The reports sparked an international effort to develop safer virus-based vectors. Last October, a study published in The New England Journal of Medicine reported that several SCID-X1 patients were given gene therapy using a virus specifically engineered not to integrate into precarious parts of the DNA. While it’s too early to call the protocol a success, genetic analysis revealed that the virus had shoehorned itself into parts of the DNA unlikely to lead to tumours.
Meanwhile, four of the five SCID-X1 patients treated who originally developed cancer successfully underwent chemotherapy and are in remission. In 2010, it was announced that seven SCID-X1 patients who had early treatment, including those who survived the leukaemia, were doing well, nine years after treatment.
Promising results have also emerged using another virus, called the “adeno-associated virus” (AAV), which isn’t known to cause human disease. The newly approved Glybera, for example, uses a vector made from AAV.
Dr Amit Nathwani at the Royal Free Hospital in Britain employs a modified AAV to deliver genetic material into patients with haemophilia B. Last November, Nathwani reported that 10 patients who received the treatment four years ago had significantly improved symptoms, with few side effects. Feeling optimistic, Nathwani believes his therapy will hit the market within 10 years.
While safety has improved, one “big problem” remains, says Maguire. In many cases, our immune system has already been exposed to the natural viruses that are modified for gene therapies.

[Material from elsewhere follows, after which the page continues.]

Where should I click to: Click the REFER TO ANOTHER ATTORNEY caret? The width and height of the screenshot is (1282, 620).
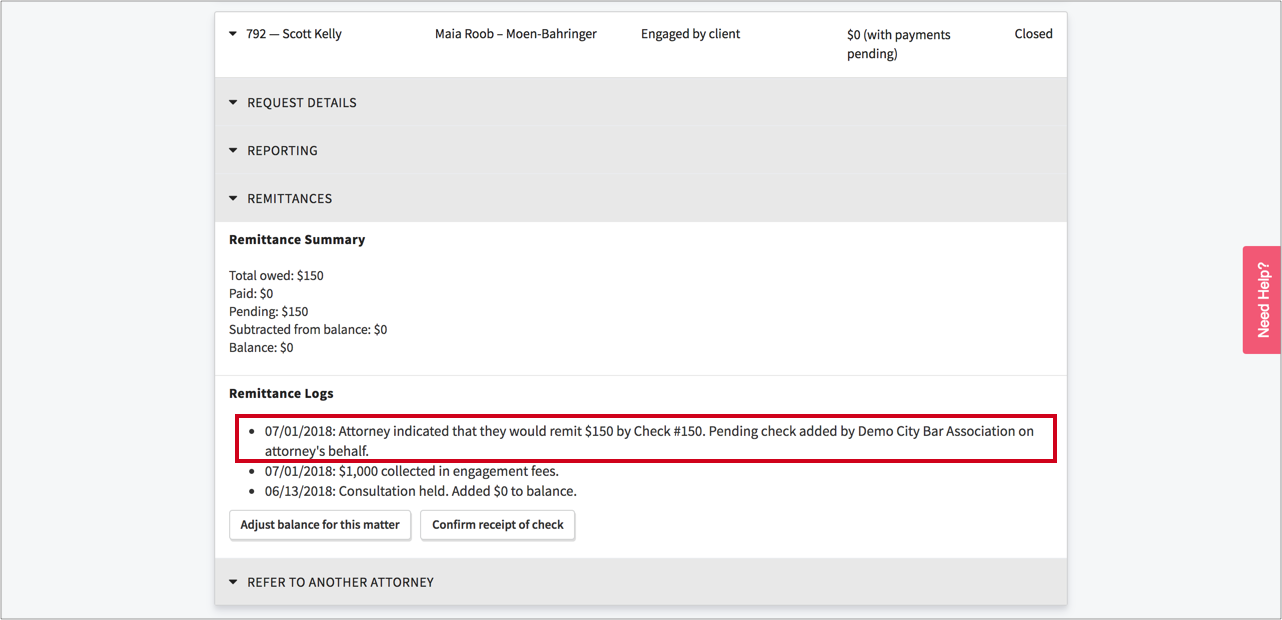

This means that our immune cells may remember and attack the gene-carrying viral packages, rendering them inactive.
Researchers are working around this by choosing rare AAV strains, or even forgoing viruses and building vectors from scratch using synthetic nanoparticles enmeshed with DNA. Another strategy is to tackle diseases where the viral packages can be directly injected into parts of the body with few immune cells, such as the brain or eye.
Recently, six patients with a rare, genetic form of blindness called choroideremia were treated using gene therapy. An Oxford University team led by Professor Robert MacLaren injected a corrective gene yoked with AAV directly into the retina of the patients. Reporting in The Lancet last March, he said the virus managed to ferry the gene into the cells of the retina, improving the sight of all the patients. One patient said he could see stars again, which he hadn’t for a “long, long time”. According to MacLaren, the technique could soon help patients with more common causes of blindness, such as age-related macular degeneration.
While the results are hopeful, “the optimist has to be steeled,” says Matthew Simunovic, an ophthalmologist currently working with MacLaren’s team. In 2011, gene therapy was used to treat another genetic form of blindness called Leber’s congenital amaurosis. Initially hailed as a success, by 2013 it emerged that certain cells in the patient’s eye were still deteriorating. This suggests, says MacLaren, “that more work was needed to work out the correct dose of gene therapy”.
Meanwhile, hundreds of clinical trials continue today. Scientists in the field are confident, with Maguire recently writing in a paper about the current state of gene therapy of “dreams coming true”. Indeed, “exciting” is a word many researchers are using, but with past false dawns in mind, they use it cautiously.